Richard Dawkins en su libro
de divulgación “El gen egoísta” (The Selfish Gene) publicado en 1976
establece que el gen es la unidad evolutiva fundamental. Los organismos son,
pues, meras máquinas de supervivencia para los genes. En tal sentido los seres
humanos son utilizados por los genes para perpetuarse en el tiempo y el hombre
deja su lugar central para convertirse en un soporte descartable de la herencia
genética. ¿Puede la arrogancia humana permanecer indiferente ante tal
perspectiva? La respuesta se comienza a vislumbrar a partir de 1973 con las
primeras experiencias de ADN recombinante, el nacimiento de la ingeniería
genética y las técnicas biotecnológicas en general. El hombre ahora puede tomar
el control de la situación cambiando el destino de la perpetuación de ciertos
genes e intentar prevalecer de algún modo.
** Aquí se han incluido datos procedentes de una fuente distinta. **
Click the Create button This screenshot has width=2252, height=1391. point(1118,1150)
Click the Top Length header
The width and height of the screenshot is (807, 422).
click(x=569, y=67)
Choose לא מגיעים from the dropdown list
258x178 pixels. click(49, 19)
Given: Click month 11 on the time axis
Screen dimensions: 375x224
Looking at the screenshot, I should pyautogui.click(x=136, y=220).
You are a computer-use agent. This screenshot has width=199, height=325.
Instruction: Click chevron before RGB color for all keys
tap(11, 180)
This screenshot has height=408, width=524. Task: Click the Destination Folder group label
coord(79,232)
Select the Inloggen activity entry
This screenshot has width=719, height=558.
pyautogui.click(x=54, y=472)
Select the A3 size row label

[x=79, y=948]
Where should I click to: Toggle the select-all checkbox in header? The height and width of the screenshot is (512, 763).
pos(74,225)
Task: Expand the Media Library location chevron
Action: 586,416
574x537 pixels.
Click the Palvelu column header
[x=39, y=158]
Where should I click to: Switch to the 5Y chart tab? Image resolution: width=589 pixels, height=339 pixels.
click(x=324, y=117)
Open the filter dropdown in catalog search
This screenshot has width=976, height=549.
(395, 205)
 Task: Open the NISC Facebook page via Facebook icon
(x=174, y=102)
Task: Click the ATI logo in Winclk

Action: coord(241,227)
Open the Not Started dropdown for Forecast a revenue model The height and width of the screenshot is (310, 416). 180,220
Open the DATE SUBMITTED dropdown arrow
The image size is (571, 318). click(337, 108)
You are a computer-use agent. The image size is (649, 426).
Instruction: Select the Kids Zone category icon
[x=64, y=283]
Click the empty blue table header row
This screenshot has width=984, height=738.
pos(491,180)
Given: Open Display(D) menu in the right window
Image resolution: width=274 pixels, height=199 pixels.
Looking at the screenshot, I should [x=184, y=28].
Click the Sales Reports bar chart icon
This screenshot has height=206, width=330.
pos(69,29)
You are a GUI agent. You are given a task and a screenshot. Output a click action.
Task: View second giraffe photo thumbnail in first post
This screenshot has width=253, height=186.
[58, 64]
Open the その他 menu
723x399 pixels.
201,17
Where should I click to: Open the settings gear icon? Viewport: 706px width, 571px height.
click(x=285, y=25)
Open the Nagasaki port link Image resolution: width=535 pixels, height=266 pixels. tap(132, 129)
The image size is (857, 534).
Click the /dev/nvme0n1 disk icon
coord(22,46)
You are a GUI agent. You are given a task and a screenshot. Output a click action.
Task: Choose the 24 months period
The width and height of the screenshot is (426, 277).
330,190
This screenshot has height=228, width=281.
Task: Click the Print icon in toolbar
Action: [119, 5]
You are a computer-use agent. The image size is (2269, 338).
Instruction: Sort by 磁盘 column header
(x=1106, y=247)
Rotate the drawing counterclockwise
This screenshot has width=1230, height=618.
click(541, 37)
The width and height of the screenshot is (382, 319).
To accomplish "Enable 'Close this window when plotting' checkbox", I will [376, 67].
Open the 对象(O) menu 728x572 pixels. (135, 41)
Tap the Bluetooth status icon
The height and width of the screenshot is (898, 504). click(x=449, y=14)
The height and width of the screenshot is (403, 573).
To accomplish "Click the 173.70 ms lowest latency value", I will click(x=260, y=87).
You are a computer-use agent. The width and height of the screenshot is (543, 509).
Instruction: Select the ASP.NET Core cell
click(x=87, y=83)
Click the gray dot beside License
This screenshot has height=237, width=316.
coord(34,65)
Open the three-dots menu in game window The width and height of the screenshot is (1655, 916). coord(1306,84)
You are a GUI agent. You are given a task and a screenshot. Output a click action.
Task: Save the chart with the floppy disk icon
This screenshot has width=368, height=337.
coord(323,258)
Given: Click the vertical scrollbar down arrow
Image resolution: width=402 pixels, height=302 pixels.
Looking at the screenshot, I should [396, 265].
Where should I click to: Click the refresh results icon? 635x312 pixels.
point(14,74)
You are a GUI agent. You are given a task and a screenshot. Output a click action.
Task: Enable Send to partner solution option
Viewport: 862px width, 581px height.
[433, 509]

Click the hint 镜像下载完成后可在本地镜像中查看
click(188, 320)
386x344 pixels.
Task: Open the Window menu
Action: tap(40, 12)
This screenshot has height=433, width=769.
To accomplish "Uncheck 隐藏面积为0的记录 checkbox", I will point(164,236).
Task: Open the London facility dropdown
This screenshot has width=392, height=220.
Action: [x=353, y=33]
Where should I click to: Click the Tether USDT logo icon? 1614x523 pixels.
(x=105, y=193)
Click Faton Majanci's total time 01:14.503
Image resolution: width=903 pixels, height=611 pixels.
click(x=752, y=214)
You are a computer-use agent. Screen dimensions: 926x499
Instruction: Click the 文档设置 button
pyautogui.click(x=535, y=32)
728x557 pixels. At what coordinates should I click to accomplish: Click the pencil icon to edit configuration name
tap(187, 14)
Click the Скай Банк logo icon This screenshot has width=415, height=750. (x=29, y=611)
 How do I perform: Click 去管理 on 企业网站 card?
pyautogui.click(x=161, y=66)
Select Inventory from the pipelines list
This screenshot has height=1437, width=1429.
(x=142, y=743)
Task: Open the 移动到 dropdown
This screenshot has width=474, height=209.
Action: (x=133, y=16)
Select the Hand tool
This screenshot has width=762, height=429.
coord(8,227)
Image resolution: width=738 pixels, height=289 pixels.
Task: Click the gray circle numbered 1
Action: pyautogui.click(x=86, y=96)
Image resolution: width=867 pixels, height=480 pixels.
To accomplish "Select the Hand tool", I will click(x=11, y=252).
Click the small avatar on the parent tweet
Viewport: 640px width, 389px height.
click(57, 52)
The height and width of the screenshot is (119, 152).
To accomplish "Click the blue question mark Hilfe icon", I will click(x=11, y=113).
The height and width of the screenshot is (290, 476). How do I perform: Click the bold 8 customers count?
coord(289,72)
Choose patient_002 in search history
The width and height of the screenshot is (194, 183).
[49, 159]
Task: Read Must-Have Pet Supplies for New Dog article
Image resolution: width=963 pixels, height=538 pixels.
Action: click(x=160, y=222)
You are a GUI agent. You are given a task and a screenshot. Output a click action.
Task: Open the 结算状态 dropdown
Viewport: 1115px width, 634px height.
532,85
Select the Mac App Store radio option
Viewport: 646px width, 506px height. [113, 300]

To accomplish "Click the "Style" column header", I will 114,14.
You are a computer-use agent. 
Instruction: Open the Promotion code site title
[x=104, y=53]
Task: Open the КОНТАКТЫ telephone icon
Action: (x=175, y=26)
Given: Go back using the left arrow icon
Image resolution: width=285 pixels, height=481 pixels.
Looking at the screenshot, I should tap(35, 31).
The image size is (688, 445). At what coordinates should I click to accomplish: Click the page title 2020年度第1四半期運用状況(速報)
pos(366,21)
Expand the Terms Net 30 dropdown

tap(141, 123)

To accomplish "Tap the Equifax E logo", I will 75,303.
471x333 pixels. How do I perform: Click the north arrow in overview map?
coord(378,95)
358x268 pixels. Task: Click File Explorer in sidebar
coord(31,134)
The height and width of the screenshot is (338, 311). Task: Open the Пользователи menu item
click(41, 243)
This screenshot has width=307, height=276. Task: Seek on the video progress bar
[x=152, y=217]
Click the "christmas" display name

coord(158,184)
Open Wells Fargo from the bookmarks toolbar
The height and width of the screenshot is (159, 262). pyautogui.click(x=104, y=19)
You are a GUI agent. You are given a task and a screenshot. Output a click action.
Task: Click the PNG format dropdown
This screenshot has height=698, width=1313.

Aparece la posibilidad de “silenciar
genes problemáticos” para que no se expresen, seleccionar embriones (previo
diagnóstico genético preimplantatorio) en la fertilización asistida, para
cortar líneas genéticas conducentes a graves enfermedades hereditarias, realizar
transgénesis en animales y vegetales… Del vertiginoso desarrollo biotenológico
surge también un constante incremento en el promedio de vida con la
probabilidad consecuente para el individuo de aumentar sus mutaciones puntuales
y de sufrir modificaciones epigenéticas (modificaciones heredables en la
expresión de genes que no se encuentra en la secuencia del ADN). Un campo de
batalla, donde la inteligencia del hombre concebida para sobrevivir lo
suficiente de modo de perpetuar a los genes se tradujo
en armas
científicas-tecnológicas para intentar dominarlos. El hombre para vivir cada
vez más en su viaje a la inmortalidad debe indefectiblemente regular-dominar a
los genes y su
expresión. Si bien es una
guerra entre contendientes que se necesitan mutuamente, el resultado final
luego de centurias y milenios probablemente tenga un solo ganador: el gen
egoísta inmortal o el hombre inmortal.